▶ **Work order**: Look through the listing below, and wherever a line has the string "details", pull it out.
[Exercise data]
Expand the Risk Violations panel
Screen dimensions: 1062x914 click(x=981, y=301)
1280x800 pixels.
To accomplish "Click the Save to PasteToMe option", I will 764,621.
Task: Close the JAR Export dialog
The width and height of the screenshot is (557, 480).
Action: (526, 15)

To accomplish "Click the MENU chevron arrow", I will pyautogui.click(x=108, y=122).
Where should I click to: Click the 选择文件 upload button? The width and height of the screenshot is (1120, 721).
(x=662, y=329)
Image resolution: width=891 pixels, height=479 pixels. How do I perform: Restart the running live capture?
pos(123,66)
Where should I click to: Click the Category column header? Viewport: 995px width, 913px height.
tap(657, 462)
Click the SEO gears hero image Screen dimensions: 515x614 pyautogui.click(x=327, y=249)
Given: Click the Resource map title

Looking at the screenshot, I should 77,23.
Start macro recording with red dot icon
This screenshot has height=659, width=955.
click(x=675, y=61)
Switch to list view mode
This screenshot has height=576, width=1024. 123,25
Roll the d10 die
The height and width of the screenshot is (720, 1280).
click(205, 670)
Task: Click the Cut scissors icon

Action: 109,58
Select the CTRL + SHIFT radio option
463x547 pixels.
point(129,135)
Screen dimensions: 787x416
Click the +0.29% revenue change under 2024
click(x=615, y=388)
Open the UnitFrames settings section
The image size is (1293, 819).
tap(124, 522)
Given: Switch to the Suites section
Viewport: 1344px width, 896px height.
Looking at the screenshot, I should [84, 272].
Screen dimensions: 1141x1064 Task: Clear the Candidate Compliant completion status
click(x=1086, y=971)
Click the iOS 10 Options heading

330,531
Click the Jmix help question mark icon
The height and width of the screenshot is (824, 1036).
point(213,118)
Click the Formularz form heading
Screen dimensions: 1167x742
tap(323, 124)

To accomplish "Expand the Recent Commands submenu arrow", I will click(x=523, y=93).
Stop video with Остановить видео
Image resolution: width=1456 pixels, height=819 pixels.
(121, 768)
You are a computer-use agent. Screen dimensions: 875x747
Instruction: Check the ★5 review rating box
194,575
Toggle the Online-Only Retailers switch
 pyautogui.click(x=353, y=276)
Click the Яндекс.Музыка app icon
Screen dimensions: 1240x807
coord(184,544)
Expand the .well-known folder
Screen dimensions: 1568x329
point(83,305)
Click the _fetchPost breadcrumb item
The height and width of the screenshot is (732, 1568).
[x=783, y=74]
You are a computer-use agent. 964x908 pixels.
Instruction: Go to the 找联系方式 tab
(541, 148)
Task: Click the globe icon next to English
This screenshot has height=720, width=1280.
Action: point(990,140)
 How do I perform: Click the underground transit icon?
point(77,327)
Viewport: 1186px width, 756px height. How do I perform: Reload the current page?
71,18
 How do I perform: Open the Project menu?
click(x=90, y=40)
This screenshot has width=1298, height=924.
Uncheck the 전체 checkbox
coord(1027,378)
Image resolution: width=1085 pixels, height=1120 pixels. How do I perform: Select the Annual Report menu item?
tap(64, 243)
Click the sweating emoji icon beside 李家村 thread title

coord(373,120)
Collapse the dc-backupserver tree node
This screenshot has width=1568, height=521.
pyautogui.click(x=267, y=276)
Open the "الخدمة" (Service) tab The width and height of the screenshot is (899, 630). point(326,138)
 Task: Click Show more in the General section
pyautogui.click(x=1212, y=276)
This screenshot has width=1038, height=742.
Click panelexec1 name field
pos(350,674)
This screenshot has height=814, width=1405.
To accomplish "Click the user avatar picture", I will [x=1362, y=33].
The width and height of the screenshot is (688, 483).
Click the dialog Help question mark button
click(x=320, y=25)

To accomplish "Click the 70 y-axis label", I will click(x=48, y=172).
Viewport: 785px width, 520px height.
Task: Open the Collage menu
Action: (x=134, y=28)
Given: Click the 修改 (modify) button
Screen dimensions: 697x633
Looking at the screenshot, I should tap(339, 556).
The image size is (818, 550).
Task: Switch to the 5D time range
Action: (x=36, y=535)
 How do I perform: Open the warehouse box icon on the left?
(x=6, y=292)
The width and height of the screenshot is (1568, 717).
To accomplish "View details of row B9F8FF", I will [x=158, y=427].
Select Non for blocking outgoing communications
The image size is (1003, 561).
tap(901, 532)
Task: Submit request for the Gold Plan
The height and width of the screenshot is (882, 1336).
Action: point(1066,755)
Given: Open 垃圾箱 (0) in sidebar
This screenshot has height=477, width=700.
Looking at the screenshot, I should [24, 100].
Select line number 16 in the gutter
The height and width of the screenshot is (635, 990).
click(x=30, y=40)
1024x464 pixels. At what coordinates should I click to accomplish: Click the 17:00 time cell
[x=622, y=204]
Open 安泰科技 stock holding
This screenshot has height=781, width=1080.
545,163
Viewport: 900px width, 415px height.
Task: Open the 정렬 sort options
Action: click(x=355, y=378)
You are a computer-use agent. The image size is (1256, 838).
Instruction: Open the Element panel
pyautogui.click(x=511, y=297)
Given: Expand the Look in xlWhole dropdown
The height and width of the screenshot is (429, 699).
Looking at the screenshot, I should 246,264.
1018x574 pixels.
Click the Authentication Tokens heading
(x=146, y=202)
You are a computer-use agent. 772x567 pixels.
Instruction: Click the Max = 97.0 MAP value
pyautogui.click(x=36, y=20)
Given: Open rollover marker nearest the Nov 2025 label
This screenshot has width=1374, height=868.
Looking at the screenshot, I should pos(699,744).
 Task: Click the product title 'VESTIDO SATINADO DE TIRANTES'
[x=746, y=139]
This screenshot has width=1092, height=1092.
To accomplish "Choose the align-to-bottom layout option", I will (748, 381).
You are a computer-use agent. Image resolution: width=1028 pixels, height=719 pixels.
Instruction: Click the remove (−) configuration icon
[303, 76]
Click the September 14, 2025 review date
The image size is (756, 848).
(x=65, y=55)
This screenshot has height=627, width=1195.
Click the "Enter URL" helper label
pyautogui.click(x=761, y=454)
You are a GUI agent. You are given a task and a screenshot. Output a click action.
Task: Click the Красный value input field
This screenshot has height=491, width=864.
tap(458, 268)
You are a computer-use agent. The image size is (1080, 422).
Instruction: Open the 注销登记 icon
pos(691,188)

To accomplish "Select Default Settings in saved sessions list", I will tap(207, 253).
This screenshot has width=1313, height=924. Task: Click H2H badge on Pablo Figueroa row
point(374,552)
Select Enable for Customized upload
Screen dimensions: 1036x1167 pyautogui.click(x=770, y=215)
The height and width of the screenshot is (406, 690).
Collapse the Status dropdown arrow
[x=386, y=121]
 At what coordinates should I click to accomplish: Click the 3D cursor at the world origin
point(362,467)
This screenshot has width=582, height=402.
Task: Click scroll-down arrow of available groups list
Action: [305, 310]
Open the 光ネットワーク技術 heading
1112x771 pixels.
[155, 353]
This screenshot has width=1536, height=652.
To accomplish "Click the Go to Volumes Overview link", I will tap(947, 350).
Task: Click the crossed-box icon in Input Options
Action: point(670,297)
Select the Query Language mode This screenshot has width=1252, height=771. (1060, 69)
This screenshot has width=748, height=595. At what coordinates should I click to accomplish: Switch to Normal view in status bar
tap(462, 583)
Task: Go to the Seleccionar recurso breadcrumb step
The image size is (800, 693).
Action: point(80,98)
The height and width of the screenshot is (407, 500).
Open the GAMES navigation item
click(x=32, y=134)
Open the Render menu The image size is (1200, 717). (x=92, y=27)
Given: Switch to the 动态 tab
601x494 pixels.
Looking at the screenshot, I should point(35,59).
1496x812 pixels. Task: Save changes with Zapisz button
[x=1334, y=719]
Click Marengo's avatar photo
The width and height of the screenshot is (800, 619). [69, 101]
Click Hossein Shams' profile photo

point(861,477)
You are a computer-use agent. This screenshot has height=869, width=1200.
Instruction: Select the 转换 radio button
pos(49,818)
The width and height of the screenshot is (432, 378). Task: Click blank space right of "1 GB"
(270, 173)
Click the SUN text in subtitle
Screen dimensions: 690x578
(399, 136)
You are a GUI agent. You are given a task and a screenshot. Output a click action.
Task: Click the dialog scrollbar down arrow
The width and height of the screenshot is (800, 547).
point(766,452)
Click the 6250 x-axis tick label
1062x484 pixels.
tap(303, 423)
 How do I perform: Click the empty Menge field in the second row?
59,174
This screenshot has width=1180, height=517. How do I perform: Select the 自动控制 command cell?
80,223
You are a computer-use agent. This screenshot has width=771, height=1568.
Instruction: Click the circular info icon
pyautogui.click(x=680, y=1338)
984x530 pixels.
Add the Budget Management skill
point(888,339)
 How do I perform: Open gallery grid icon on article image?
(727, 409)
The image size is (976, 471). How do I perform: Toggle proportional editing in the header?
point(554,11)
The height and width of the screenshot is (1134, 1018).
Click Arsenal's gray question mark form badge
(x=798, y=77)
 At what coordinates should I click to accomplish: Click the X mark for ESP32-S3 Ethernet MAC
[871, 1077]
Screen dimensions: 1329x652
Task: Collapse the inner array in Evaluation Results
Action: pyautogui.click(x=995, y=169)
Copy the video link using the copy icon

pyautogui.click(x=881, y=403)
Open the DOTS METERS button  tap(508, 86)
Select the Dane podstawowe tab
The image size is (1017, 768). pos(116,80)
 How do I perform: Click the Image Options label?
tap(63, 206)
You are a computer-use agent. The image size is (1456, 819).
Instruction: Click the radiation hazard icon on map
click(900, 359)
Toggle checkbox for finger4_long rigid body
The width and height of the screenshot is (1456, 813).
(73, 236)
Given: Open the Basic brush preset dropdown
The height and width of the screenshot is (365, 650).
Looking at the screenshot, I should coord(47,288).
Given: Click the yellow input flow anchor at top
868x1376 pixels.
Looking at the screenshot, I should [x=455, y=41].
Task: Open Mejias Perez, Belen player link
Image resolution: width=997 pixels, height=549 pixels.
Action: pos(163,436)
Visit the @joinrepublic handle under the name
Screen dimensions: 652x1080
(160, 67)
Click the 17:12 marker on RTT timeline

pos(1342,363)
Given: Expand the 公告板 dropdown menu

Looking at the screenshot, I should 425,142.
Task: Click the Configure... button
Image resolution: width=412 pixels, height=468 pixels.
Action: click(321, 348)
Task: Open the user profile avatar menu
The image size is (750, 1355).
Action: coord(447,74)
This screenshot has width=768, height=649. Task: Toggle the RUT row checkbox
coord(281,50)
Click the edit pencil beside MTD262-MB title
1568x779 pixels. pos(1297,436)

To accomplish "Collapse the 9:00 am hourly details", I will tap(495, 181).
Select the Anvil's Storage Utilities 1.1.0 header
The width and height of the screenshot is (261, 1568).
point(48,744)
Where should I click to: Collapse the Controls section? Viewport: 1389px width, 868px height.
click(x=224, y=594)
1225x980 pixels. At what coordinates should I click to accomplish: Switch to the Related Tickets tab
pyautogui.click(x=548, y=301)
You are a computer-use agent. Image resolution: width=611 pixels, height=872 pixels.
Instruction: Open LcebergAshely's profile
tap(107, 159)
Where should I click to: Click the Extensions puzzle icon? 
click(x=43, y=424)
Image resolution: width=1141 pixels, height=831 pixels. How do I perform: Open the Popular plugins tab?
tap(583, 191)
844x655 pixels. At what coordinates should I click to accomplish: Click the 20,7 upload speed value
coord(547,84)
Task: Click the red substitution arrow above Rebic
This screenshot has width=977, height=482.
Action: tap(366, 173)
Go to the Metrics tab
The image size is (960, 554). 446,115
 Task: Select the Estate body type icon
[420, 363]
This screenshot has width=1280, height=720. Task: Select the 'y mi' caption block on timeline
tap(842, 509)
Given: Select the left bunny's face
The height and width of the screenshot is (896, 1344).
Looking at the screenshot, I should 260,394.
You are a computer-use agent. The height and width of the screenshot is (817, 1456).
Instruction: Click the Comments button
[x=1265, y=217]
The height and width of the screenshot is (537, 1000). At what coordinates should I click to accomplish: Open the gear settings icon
[/Exercise data]
▶ **Result of this task**:
To accomplish "View details of row B9F8FF", I will [x=158, y=427].
To accomplish "Collapse the 9:00 am hourly details", I will tap(495, 181).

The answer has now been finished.